Becker, G., Holfeld, H., Hasselrot, A. T., Fiebig, D. M., & Menzler, D. A. (1997). Use of a Microscope Photometer To Analyze In Vivo Fluorescence Intensity of Epilithic Microalgae Grown on Artificial Substrata. Applied and Environmental Microbiology, 63(4), 1318-1325.


Zitierlink: http://hdl.handle.net/11858/00-001M-0000-000F-C8F4-A
Zusammenfassung
An epifluorescence microscope photometer was used to develop a new, in vivo fluorimetric method for analyzing fluorescence intensities of epilithic microalgae grown on clay tiles in the field. This enabled a nondestructive, direct quantification of algal biomass on the substratum surface. Measurements of a chlorophyll a standard in ethanol (90%) with our fluorimetric method (exitation at 546 nm; emission, >590 nm) correlated well with those from conventional spectrofluorimetric and spectrophotometric methods. Biofilms were analyzed with the microscope photometer by measuring the in vivo fluorescence intensity of 70 spots distributed randomly over the tile surface. They were then analyzed by the two in vitro methods after photopigment extraction. Chlorophyll a content and in vivo fluorescence intensity correlated well. The regression curves were linear up to 6 µg cm⁻² but were quadratic or hyperbolic at higher concentrations of up to 28 kg cm⁻². The degree of scatter among individual measurements was higher in biofilms than chlorophyll a standards.
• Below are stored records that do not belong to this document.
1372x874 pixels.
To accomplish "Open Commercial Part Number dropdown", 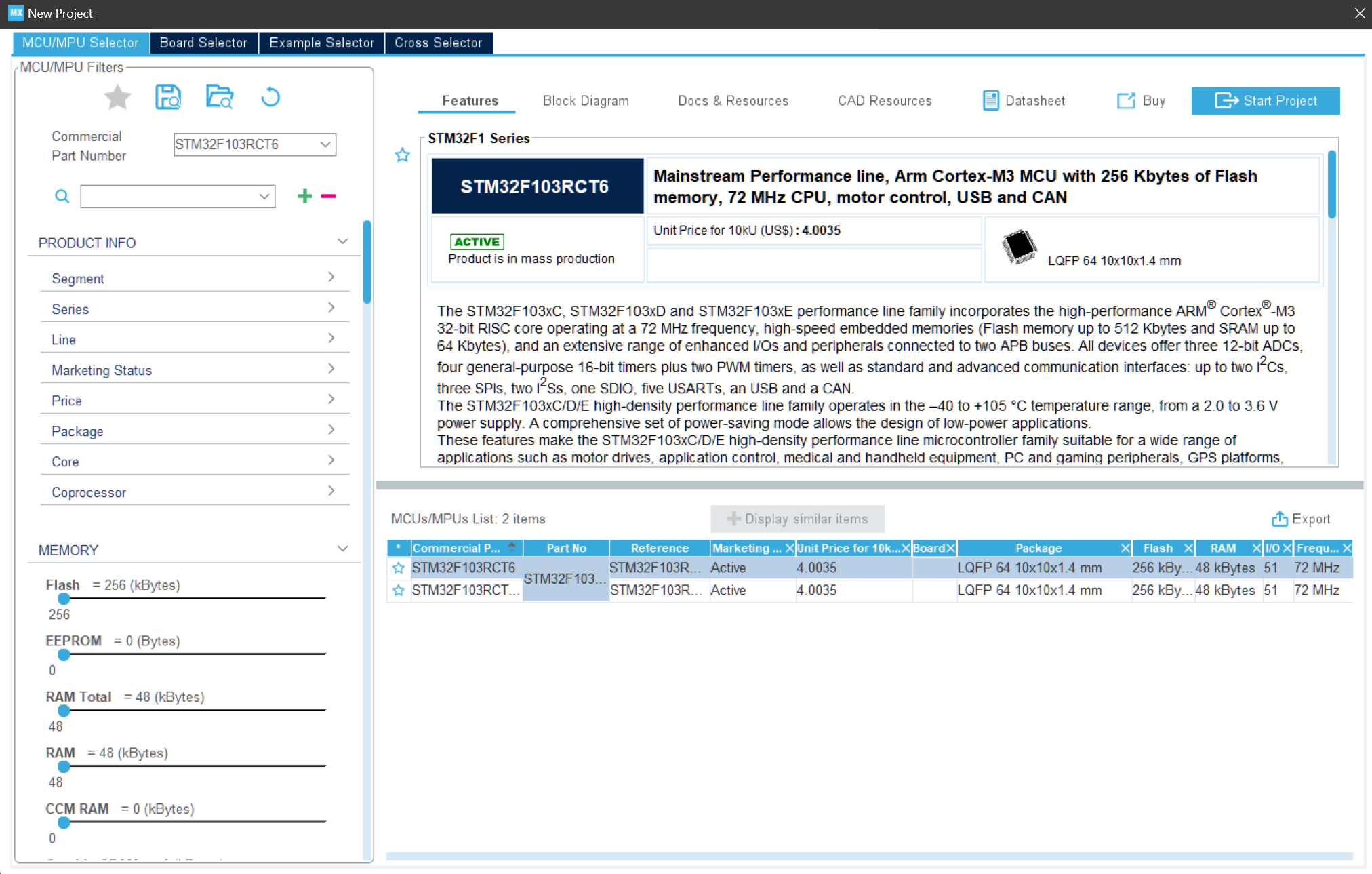I will pos(325,144).
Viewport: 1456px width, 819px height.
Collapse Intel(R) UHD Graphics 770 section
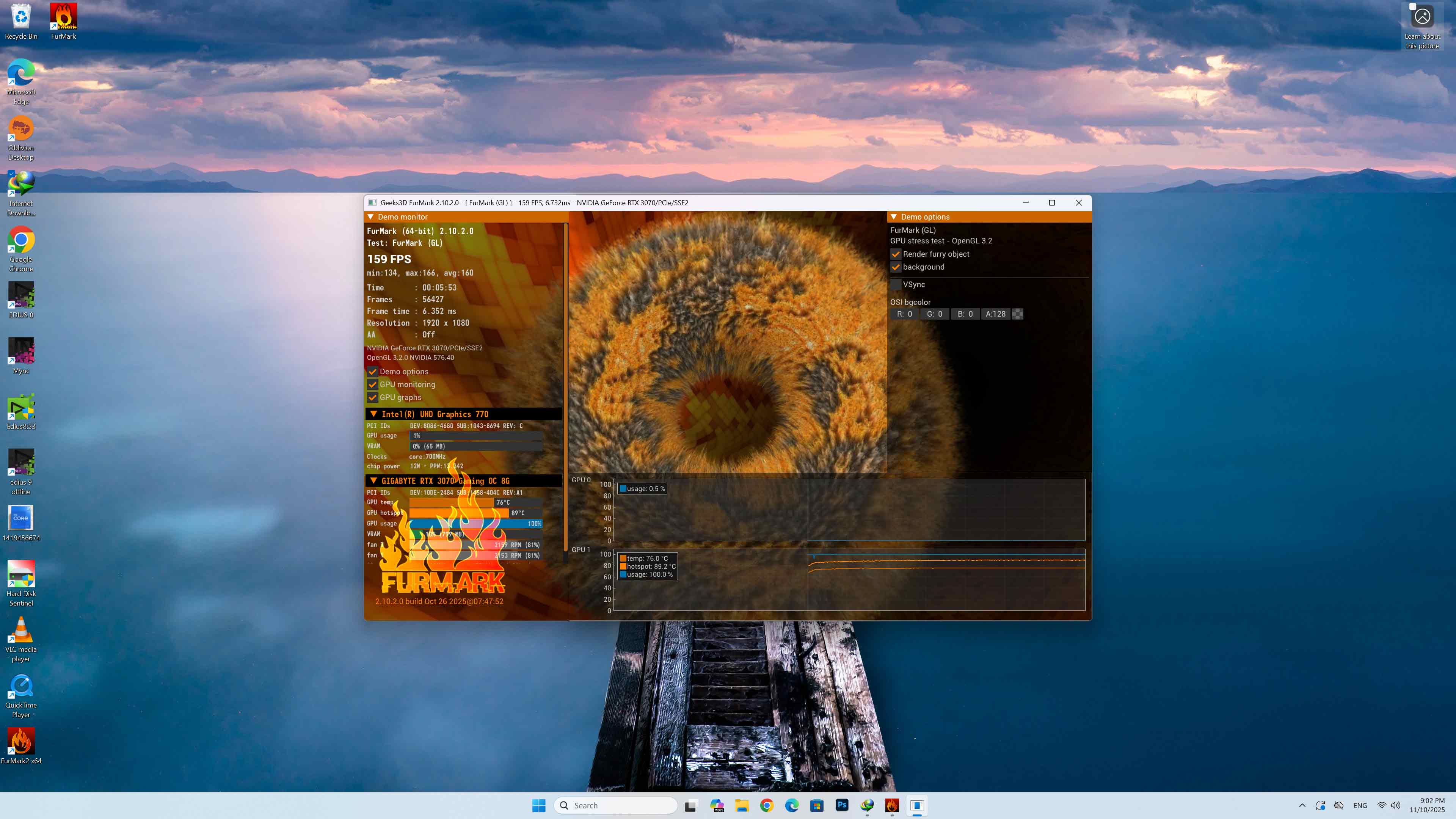pos(373,414)
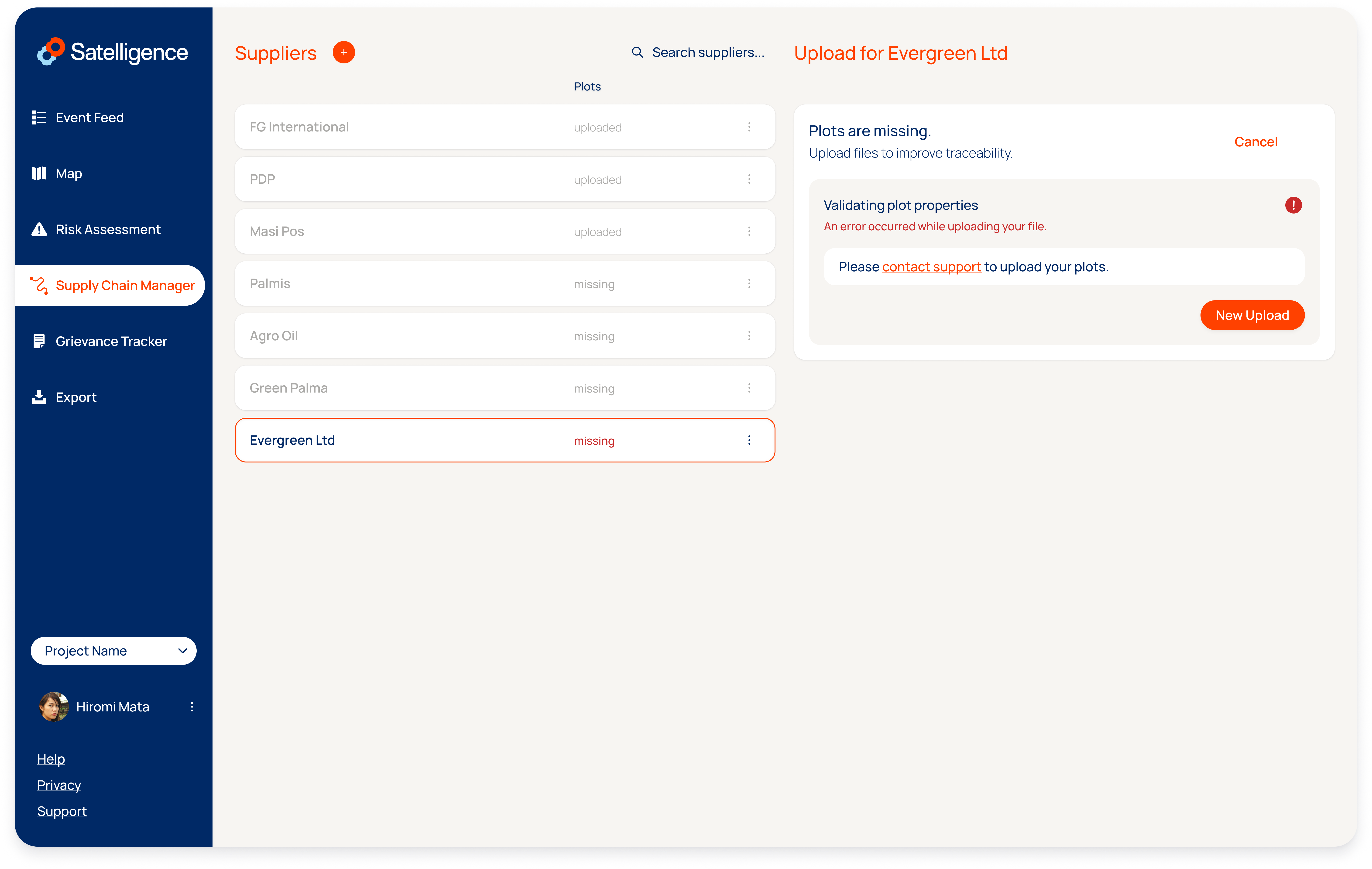Viewport: 1372px width, 869px height.
Task: Click Hiromi Mata's profile avatar
Action: [54, 707]
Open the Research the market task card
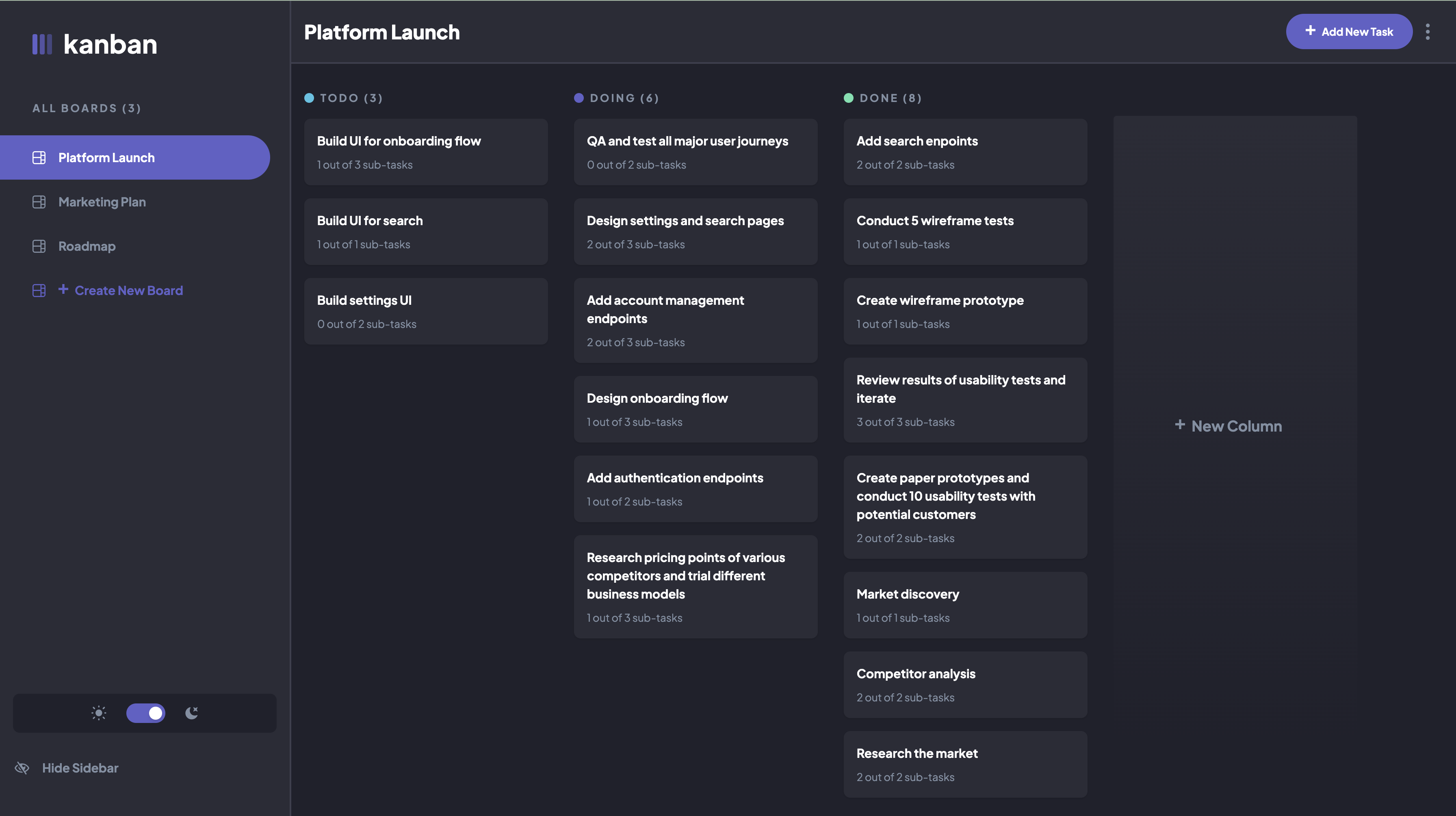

This in vivo analysis is well suited to ecological experiments and has the advantage of measuring on an extremely small scale, which enables direct analysis of the microdistribution of epilithic microalgae in live biofilms. We demonstrated this by comparing fluorescence intensities of the grazing tracks of the snail Ancylus fluviatilis with those of ungrazed areas. Our in vivo analysis is also unique in enabling biofilms on artificial substrata to be removed, analyzed, and then returned intact in field or laboratory experiments.